Crypto Turmoil: Biden and Gensler Tackle FIT21 Bill

Crypto Turmoil: Biden and Gensler Tackle FIT21 Bill

full version at cointribune

President Joe Biden has expressed his opposition to the FIT21 crypto regulation bill just hours before a decisive vote in the House of Representatives. This comes after sharp criticism from SEC Chairman Gary Gensler against the bill.

Biden’s Opposition and Gensler’s Warnings

The White House has announced its opposition to the FIT21 bill, believing it does not provide sufficient protections for consumers and investors in the crypto field. This position echoes the concerns expressed by Gary Gensler, the Chairman of the Securities and Exchange Commission (SEC).

In a letter, Mr. Gensler warned that the adoption of new rules to regulate crypto could weaken American financial markets and deprive investors of essential information, exposing them to “immeasurable risks.”

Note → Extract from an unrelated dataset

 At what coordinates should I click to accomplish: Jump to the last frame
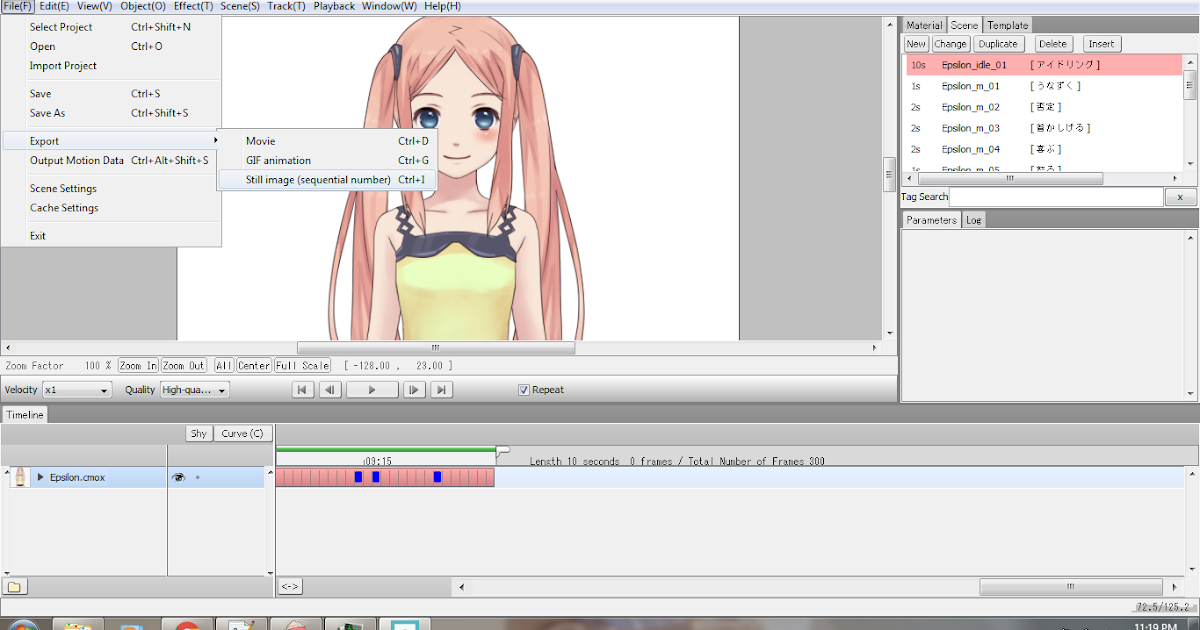click(441, 389)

He particularly lamented that the bill excludes investment contracts from the legal definition of a security, a telling change according to him.

Mr. Gensler stressed that many cryptos are offered and sold as securities under existing law, a reality that market participants have tried to deny, but which courts have confirmed repeatedly.

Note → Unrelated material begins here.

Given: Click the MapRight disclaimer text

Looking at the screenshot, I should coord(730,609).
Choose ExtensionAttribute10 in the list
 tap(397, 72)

He also pointed out the decentralization of cryptos, which would allow project issuers to self-certify assets as “digital commodities,” leaving little time for the SEC to review and contest these certifications.

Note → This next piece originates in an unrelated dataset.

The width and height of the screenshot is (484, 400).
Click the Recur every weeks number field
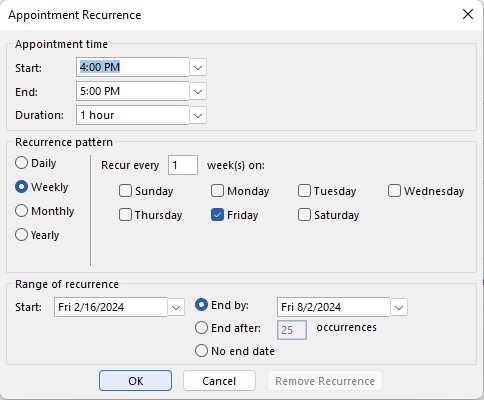coord(183,165)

Risks for Crypto Investors and a Changing Political Context

According to Mr. Gensler, excluding crypto exchange platforms like Coinbase from the definition of an exchange would endanger investors, as these companies could potentially commingle funds or bet against their clients, among other conflicts of interest.

He warned against allowing companies to choose the regulatory regimes to which they are subjected, fearing that unscrupulous actors might seek out a “light-touch” framework.

Mr. Gensler’s warning comes in a changing political context on Capitol Hill. The crypto adoption by former president Donald Trump, whose campaign now accepts crypto donations, seems to be a motivating force behind the urgency to adopt new rules in this field.

Lawmakers have recently voted to remove SEC rules regarding the custody of cryptos, which limit banks’ ability to safeguard these assets.

Despite the bipartisan support for the FIT21 bill, the opposition from the White House and the warnings from SEC Chairman Gary Gensler raise serious questions about investor protection and financial market stability. The House of Representatives’ vote, expected this Wednesday, will be crucial for the future of crypto regulation in the United States.